[Source data]

-.-.-

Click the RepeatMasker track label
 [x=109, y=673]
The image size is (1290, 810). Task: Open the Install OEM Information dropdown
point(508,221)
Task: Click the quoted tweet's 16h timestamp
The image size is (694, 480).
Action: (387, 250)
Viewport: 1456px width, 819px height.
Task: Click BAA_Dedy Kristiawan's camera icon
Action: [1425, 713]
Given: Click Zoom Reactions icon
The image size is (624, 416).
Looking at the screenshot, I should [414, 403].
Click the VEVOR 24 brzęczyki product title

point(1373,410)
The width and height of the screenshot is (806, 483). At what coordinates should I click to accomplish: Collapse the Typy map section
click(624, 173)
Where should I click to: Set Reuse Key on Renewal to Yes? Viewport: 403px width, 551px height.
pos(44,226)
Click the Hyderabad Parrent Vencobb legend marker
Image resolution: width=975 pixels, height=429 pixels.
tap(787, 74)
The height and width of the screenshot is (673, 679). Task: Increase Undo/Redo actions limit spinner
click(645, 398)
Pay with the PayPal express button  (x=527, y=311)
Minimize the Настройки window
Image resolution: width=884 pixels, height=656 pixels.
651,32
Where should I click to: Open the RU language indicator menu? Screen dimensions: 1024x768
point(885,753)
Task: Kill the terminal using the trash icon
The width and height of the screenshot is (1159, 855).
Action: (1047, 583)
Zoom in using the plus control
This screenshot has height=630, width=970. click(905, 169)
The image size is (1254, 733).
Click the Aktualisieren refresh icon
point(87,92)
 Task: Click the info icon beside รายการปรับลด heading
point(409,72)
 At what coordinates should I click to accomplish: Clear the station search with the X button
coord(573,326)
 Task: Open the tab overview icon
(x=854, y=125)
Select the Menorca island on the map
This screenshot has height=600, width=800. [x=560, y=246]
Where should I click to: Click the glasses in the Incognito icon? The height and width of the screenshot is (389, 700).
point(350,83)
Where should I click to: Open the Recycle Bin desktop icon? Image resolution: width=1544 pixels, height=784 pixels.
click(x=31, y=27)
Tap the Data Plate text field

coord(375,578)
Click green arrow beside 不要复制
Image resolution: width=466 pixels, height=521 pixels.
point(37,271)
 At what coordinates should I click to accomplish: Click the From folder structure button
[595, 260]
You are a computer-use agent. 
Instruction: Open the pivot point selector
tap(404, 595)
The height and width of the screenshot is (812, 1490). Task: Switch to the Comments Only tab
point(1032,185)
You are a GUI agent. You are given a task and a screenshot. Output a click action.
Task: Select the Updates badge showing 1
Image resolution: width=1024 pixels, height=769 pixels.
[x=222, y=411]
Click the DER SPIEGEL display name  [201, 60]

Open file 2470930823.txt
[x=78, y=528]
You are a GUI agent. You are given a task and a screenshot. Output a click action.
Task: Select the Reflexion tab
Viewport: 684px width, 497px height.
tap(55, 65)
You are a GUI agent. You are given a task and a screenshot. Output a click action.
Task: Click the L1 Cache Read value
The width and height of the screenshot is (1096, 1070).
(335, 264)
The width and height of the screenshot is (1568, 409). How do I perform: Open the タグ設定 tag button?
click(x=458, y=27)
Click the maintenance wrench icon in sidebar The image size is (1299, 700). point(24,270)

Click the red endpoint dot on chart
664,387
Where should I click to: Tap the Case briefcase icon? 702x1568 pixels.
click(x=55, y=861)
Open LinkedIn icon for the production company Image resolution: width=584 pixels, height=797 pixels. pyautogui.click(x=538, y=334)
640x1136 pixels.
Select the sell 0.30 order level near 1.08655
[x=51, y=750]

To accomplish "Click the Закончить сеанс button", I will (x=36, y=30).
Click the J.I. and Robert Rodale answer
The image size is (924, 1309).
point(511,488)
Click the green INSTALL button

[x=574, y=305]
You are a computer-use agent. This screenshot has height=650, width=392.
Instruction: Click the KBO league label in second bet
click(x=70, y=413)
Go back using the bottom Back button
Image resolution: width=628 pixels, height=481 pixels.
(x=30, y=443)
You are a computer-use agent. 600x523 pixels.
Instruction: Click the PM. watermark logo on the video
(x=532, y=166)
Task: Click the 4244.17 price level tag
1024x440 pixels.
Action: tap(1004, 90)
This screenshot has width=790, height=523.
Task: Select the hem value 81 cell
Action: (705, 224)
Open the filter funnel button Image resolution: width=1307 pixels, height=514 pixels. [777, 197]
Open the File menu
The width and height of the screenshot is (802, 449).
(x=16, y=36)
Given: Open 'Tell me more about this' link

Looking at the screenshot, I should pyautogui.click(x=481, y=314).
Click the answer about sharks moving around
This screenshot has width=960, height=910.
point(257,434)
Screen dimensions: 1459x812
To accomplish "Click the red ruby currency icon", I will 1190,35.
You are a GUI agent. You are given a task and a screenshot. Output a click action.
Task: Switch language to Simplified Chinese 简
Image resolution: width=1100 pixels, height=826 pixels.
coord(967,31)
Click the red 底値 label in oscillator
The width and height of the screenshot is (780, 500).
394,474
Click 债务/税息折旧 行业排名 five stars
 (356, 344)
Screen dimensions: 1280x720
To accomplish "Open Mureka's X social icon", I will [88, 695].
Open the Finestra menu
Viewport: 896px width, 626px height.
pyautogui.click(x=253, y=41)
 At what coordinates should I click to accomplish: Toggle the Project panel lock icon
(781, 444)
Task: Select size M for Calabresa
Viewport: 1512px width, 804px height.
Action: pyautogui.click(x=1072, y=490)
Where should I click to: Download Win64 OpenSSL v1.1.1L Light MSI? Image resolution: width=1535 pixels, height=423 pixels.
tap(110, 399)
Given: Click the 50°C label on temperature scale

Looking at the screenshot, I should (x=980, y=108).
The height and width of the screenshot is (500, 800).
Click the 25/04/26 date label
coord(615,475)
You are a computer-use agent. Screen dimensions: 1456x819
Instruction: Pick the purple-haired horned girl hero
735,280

-.-.-

Scan the entries above for the string "computer" and copy each line containing it.

§ **THE COMPLETED TASK**
You are a computer-use agent. 
You are a computer-use agent. This screenshot has height=650, width=392.
You are a computer-use agent. 600x523 pixels.
You are a computer-use agent. Screen dimensions: 1456x819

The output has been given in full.